2

I've been scratching my head for days to solve this problem. I want to change value of some key from a relatively big JSON string streamed from the HTTP request, and then stream it to the client. Pretend this is a big JSON:

{
 "name":"George", 
 "country": {
      "home": "United States",
      "current": "Canada"
 }
}

And I want output like this by changing name.country.current

{
 "name":"George", 
 "country": {
      "home": "United States",
      "current": "Indonesia"
 }
}

The transformation is done within a restify handler:

let proxyHandler = function(req, res, next) {
  let proxyReq = http.request(opt, r => {
    r.on('data', data => {
      // transform here and send the data using response.write();
      // and close the response object
      // when the parsing ends
  });
  proxyReq.end();
  next();
}

I cannot use JSON.parse because the size of the JSON is big, so I'd need to stream/parse/transform it as it arrives. Is there any library out there that able to do so?

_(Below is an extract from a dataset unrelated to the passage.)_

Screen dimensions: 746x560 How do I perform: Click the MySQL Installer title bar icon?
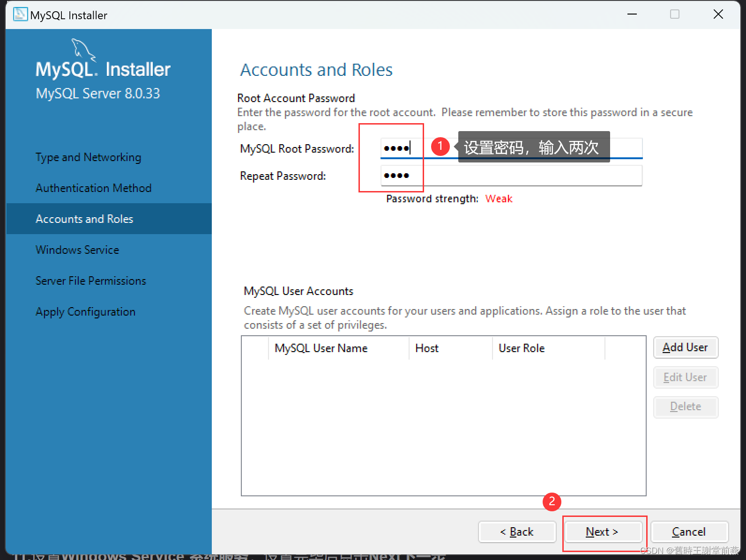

I've tried using stream-json, however it's very slow when I need to combine the Transform stream. When I initiate a huge number of requests it just crawls and then timed out.

Because the client is not sent a Content-Length header, the server need to close the stream.

UPDATE:

I understand that there's a streaming JSON parser. However what I need is not only a parser, but also emitter. The process would be

JSON -> Parse (event based) -> Transform parse event -> Emit the transformed JSON. All need to be done in NodeJS stream.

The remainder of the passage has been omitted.